====== Excerpted data

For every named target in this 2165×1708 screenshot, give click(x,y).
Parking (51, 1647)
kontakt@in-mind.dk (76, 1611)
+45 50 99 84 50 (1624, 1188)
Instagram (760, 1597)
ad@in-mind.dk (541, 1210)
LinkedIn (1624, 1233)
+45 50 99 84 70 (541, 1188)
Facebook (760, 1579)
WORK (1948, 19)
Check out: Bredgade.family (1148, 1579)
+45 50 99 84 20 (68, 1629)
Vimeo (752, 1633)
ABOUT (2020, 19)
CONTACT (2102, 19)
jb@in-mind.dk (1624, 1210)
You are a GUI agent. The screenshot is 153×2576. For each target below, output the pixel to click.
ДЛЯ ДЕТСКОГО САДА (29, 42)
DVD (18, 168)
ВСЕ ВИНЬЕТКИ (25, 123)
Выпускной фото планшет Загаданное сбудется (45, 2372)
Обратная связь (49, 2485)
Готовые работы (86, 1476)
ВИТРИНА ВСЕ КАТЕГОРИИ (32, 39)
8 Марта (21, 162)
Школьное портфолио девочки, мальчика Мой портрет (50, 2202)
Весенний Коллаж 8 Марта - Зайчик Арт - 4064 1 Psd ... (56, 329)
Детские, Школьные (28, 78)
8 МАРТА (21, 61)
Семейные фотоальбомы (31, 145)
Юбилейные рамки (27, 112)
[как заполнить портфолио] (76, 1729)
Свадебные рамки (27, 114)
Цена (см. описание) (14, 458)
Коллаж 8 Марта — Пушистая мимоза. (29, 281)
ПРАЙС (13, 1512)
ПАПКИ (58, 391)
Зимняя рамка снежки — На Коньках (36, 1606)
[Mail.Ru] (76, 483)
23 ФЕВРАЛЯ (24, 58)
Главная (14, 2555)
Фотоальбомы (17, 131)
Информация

============

_Task to carry out:_
From the records given above, copy all lines containing "target".

_Response:_
For every named target in this 2165×1708 screenshot, give click(x,y).
You are a GUI agent. The screenshot is 153×2576. For each target below, output the pixel to click.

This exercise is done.